In the first post in this series I discussed the enormous growth of the DBMS market in the past 5 years, culminating in a 22.3% rise to nearly $80B in 2021. Then I looked at the nonrelational DBMS pureplay vendors (Aerospike, Couchbase, Datastax, Intersystems, Marklogic, MongoDB, Neo4j and Redis), noting their substantial contribution of $2.3B. Most (75%) of this revenue is attributable to: MongoDB, Intersystems and MarkLogic.

But the pureplays do not tell the big story. Overall, Gartner’s estimate of nonrelational DBMS revenue amounted to $14.8B, or 19% of the DBMS market – up from 8% in 2017. And one vendor dramatically dominates the nonrelational DBMS revenue picture: Amazon Web Services, with $6.4B – over 43% of the total. Google is next with $2.8B – a healthy 18.6%. The next three vendors: Alibaba, MongoDB and Cloudera, collectively contributed another $2.5B and all the remaining vendors another $3.1B.

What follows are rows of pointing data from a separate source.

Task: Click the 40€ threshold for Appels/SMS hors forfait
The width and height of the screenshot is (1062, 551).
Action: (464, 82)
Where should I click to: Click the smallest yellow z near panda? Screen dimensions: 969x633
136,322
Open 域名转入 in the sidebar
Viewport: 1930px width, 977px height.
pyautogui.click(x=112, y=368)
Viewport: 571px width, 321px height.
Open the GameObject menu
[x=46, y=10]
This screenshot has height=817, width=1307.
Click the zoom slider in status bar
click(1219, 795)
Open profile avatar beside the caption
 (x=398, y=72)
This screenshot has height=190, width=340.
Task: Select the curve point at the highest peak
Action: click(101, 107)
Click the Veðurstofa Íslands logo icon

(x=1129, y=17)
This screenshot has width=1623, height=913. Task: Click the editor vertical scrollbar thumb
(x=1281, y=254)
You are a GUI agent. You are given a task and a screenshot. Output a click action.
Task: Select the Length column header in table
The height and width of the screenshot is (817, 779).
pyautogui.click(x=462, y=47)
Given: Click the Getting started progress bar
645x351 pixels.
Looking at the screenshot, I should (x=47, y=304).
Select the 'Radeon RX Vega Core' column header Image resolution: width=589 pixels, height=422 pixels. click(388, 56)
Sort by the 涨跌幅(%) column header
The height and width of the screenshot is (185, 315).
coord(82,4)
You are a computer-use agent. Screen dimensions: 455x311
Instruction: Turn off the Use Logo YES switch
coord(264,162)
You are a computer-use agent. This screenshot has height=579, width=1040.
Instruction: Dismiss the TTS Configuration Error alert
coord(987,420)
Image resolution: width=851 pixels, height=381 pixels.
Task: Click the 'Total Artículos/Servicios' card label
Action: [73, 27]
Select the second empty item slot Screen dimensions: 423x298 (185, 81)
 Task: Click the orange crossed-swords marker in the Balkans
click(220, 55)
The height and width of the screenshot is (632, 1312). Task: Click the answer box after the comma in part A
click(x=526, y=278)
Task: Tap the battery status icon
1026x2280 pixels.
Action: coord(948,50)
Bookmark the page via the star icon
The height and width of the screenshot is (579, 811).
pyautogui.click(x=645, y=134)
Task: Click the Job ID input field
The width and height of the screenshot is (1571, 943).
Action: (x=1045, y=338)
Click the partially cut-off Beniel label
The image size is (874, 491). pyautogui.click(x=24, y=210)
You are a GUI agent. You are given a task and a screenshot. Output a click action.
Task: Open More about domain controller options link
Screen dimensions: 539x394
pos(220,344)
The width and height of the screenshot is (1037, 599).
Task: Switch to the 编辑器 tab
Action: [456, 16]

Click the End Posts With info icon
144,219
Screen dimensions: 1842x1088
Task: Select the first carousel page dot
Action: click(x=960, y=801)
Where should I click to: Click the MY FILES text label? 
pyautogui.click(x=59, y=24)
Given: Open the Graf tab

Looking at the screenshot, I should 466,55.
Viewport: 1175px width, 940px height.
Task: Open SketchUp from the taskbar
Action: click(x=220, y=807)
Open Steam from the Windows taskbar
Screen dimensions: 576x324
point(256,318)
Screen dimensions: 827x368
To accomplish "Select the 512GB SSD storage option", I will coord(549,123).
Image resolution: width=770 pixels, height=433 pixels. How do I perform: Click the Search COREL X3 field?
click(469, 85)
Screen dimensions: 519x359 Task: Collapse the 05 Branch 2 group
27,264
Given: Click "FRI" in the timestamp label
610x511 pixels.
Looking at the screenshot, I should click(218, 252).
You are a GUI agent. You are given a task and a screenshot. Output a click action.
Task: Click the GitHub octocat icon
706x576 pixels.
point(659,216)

This remarkable dominance reflects the core trend discussed earlier – the cloud is driving new use cases, and new vendors, to the top of the charts. Much of that activity is happening in nonrelational offerings, and the Cloud DBMS revenue leader – AWS – is making the most of it.
Some of the largest DBMS vendors have been slow to make an impact here: Microsoft crossed the $500M mark with $528M in 2021; IBM is lagging far behind at $52M, and Oracle comes farther down the chart at $27M. But all are now offering nonrelational services in the cloud, pushing:
- MongoDB competitors (featuring compatible, if lagging, APIs)
- Hadoop plays looking to capture some of Cloudera’s $810M
- Cassandra competitors targeting Datastax’ $178M
- search offerings
- graph and
- key-value stores
Not all the players have offerings in all the categories, but their portfolios will expand. In the cloud, it is a portfolio game: customers want choices, and all the vendors are gearing up to give it to them. Collectively, all these participants can be expected to pick up some market share, and the cloud platform providers can be expected to play the biggest role, as Google already has. I expect to see Alibaba ($862M), Huawei ($542M) and Microsoft continue to make strong strides, and IBM and Oracle to pick up the pace.
But the leader is in a strong position, and will take some catching. As Amazon begins to tie its portfolio together for operational efficiency and better governance, it will raise the barrier further for its competitors, and can be expected to effectively defend its turf for some time to come. Nonrelational DBMS revenue will continue to grow, and the contest is not very competitive right now.